Records for this task:
[Start of section]

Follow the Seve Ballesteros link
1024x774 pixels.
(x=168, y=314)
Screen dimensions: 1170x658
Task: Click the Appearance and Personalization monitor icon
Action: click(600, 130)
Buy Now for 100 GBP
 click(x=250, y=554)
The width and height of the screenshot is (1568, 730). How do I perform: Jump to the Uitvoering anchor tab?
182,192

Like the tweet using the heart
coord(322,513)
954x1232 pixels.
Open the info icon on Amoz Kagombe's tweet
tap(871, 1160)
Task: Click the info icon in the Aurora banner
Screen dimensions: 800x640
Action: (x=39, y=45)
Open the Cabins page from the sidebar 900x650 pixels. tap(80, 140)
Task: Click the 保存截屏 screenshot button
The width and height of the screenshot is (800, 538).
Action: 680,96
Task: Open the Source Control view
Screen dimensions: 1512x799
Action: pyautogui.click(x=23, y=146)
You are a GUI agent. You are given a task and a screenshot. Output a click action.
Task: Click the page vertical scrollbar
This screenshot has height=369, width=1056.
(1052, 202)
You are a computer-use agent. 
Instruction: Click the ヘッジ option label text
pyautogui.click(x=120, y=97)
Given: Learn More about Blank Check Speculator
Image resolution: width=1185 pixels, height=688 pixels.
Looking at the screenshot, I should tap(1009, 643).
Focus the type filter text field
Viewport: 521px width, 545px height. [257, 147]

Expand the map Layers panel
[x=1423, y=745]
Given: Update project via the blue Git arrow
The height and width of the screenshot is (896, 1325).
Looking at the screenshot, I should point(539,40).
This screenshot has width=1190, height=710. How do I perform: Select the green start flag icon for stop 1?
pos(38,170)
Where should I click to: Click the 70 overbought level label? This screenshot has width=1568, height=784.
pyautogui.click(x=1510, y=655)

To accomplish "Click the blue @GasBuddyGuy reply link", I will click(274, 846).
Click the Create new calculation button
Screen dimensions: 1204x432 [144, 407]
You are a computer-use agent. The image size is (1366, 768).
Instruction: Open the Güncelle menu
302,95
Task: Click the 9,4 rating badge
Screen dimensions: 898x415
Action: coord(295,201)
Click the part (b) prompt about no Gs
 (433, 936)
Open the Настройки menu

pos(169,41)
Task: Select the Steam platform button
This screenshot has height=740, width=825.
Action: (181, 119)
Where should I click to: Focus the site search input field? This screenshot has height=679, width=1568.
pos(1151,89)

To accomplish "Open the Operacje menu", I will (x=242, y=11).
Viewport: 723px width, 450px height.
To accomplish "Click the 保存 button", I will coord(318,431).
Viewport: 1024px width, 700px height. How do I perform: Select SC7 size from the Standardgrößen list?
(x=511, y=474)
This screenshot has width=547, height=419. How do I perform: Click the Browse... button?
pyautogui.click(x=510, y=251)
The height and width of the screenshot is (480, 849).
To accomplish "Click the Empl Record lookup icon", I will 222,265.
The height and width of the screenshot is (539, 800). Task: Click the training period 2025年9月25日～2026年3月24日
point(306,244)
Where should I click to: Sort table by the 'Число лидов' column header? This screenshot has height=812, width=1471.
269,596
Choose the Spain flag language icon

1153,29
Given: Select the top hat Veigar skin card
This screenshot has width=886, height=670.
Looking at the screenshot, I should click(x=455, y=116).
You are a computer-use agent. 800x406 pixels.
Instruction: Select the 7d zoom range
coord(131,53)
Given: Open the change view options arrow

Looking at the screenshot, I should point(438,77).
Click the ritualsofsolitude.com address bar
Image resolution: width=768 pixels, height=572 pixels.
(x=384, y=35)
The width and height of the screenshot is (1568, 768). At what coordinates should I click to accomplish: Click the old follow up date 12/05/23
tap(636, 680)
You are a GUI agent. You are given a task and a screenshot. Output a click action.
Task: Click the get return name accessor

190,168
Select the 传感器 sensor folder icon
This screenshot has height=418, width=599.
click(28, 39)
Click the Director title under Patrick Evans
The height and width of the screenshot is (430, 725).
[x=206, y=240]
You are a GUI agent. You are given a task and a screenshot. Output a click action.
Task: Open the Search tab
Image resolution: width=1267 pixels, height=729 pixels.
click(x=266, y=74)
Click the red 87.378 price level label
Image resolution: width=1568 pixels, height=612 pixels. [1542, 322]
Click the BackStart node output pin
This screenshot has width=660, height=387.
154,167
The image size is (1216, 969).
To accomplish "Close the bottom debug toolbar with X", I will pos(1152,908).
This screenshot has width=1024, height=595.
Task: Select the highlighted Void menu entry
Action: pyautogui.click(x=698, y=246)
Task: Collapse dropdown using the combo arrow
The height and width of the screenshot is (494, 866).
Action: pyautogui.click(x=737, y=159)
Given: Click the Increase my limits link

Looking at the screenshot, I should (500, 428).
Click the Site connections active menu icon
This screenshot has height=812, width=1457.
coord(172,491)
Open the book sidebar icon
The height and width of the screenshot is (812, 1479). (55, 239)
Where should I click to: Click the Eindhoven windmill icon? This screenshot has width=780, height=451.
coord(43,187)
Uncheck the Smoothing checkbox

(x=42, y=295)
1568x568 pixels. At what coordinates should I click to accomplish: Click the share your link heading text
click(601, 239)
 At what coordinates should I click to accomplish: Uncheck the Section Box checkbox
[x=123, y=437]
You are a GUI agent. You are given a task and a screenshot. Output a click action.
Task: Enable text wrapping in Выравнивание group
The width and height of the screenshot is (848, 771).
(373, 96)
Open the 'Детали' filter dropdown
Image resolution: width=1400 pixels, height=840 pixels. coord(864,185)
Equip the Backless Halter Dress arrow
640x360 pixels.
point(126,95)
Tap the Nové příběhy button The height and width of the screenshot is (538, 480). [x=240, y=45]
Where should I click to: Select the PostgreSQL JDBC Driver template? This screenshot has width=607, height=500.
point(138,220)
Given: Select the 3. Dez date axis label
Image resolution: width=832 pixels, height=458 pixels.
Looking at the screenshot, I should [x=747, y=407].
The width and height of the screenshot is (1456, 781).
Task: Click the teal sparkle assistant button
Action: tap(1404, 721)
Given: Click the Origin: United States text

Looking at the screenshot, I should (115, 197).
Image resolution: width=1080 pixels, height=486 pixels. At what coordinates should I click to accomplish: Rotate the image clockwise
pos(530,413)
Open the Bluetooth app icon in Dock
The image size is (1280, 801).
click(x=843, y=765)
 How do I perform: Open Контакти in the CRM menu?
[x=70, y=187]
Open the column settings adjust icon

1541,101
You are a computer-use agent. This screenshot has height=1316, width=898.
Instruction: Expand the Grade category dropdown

[End of section]

Task item: Every word in the records must appear in your copy exactly as it does above.

Output for this exercise:
Follow the Seve Ballesteros link
1024x774 pixels.
(x=168, y=314)
Screen dimensions: 1170x658
Task: Click the Appearance and Personalization monitor icon
Action: click(600, 130)
Buy Now for 100 GBP
 click(x=250, y=554)
The width and height of the screenshot is (1568, 730). How do I perform: Jump to the Uitvoering anchor tab?
182,192

Like the tweet using the heart
coord(322,513)
954x1232 pixels.
Open the info icon on Amoz Kagombe's tweet
tap(871, 1160)
Task: Click the info icon in the Aurora banner
Screen dimensions: 800x640
Action: (x=39, y=45)
Open the Cabins page from the sidebar 900x650 pixels. tap(80, 140)
Task: Click the 保存截屏 screenshot button
The width and height of the screenshot is (800, 538).
Action: 680,96
Task: Open the Source Control view
Screen dimensions: 1512x799
Action: pyautogui.click(x=23, y=146)
You are a GUI agent. You are given a task and a screenshot. Output a click action.
Task: Click the page vertical scrollbar
This screenshot has height=369, width=1056.
(1052, 202)
You are a computer-use agent. 
Instruction: Click the ヘッジ option label text
pyautogui.click(x=120, y=97)
Given: Learn More about Blank Check Speculator
Image resolution: width=1185 pixels, height=688 pixels.
Looking at the screenshot, I should tap(1009, 643).
Focus the type filter text field
Viewport: 521px width, 545px height. [257, 147]

Expand the map Layers panel
[x=1423, y=745]
Given: Update project via the blue Git arrow
The height and width of the screenshot is (896, 1325).
Looking at the screenshot, I should point(539,40).
This screenshot has width=1190, height=710. How do I perform: Select the green start flag icon for stop 1?
pos(38,170)
Where should I click to: Click the 70 overbought level label? This screenshot has width=1568, height=784.
pyautogui.click(x=1510, y=655)

To accomplish "Click the blue @GasBuddyGuy reply link", I will click(274, 846).
Click the Create new calculation button
Screen dimensions: 1204x432 [144, 407]
You are a computer-use agent. The image size is (1366, 768).
Instruction: Open the Güncelle menu
302,95
Task: Click the 9,4 rating badge
Screen dimensions: 898x415
Action: coord(295,201)
Click the part (b) prompt about no Gs
 (433, 936)
Open the Настройки menu

pos(169,41)
Task: Select the Steam platform button
This screenshot has height=740, width=825.
Action: (181, 119)
Where should I click to: Focus the site search input field? This screenshot has height=679, width=1568.
pos(1151,89)

To accomplish "Open the Operacje menu", I will (x=242, y=11).
Viewport: 723px width, 450px height.
To accomplish "Click the 保存 button", I will coord(318,431).
Viewport: 1024px width, 700px height. How do I perform: Select SC7 size from the Standardgrößen list?
(x=511, y=474)
This screenshot has width=547, height=419. How do I perform: Click the Browse... button?
pyautogui.click(x=510, y=251)
The height and width of the screenshot is (480, 849).
To accomplish "Click the Empl Record lookup icon", I will 222,265.
The height and width of the screenshot is (539, 800). Task: Click the training period 2025年9月25日～2026年3月24日
point(306,244)
Where should I click to: Sort table by the 'Число лидов' column header? This screenshot has height=812, width=1471.
269,596
Choose the Spain flag language icon

1153,29
Given: Select the top hat Veigar skin card
This screenshot has width=886, height=670.
Looking at the screenshot, I should click(x=455, y=116).
You are a computer-use agent. 800x406 pixels.
Instruction: Select the 7d zoom range
coord(131,53)
Given: Open the change view options arrow

Looking at the screenshot, I should point(438,77).
Click the ritualsofsolitude.com address bar
Image resolution: width=768 pixels, height=572 pixels.
(x=384, y=35)
The width and height of the screenshot is (1568, 768). At what coordinates should I click to accomplish: Click the old follow up date 12/05/23
tap(636, 680)
You are a GUI agent. You are given a task and a screenshot. Output a click action.
Task: Click the get return name accessor

190,168
Select the 传感器 sensor folder icon
This screenshot has height=418, width=599.
click(28, 39)
Click the Director title under Patrick Evans
The height and width of the screenshot is (430, 725).
[x=206, y=240]
You are a GUI agent. You are given a task and a screenshot. Output a click action.
Task: Open the Search tab
Image resolution: width=1267 pixels, height=729 pixels.
click(x=266, y=74)
Click the red 87.378 price level label
Image resolution: width=1568 pixels, height=612 pixels. [1542, 322]
Click the BackStart node output pin
This screenshot has width=660, height=387.
154,167
The image size is (1216, 969).
To accomplish "Close the bottom debug toolbar with X", I will pos(1152,908).
This screenshot has width=1024, height=595.
Task: Select the highlighted Void menu entry
Action: pyautogui.click(x=698, y=246)
Task: Collapse dropdown using the combo arrow
The height and width of the screenshot is (494, 866).
Action: pyautogui.click(x=737, y=159)
Given: Click the Increase my limits link

Looking at the screenshot, I should (500, 428).
Click the Site connections active menu icon
This screenshot has height=812, width=1457.
coord(172,491)
Open the book sidebar icon
The height and width of the screenshot is (812, 1479). (55, 239)
Where should I click to: Click the Eindhoven windmill icon? This screenshot has width=780, height=451.
coord(43,187)
Uncheck the Smoothing checkbox

(x=42, y=295)
1568x568 pixels. At what coordinates should I click to accomplish: Click the share your link heading text
click(601, 239)
 At what coordinates should I click to accomplish: Uncheck the Section Box checkbox
[x=123, y=437]
You are a GUI agent. You are given a task and a screenshot. Output a click action.
Task: Enable text wrapping in Выравнивание group
The width and height of the screenshot is (848, 771).
(373, 96)
Open the 'Детали' filter dropdown
Image resolution: width=1400 pixels, height=840 pixels. coord(864,185)
Equip the Backless Halter Dress arrow
640x360 pixels.
point(126,95)
Tap the Nové příběhy button The height and width of the screenshot is (538, 480). [x=240, y=45]
Where should I click to: Select the PostgreSQL JDBC Driver template? This screenshot has width=607, height=500.
point(138,220)
Given: Select the 3. Dez date axis label
Image resolution: width=832 pixels, height=458 pixels.
Looking at the screenshot, I should [x=747, y=407].
The width and height of the screenshot is (1456, 781).
Task: Click the teal sparkle assistant button
Action: tap(1404, 721)
Given: Click the Origin: United States text

Looking at the screenshot, I should (115, 197).
Image resolution: width=1080 pixels, height=486 pixels. At what coordinates should I click to accomplish: Rotate the image clockwise
pos(530,413)
Open the Bluetooth app icon in Dock
The image size is (1280, 801).
click(x=843, y=765)
 How do I perform: Open Контакти in the CRM menu?
[x=70, y=187]
Open the column settings adjust icon

1541,101
You are a computer-use agent. This screenshot has height=1316, width=898.
Instruction: Expand the Grade category dropdown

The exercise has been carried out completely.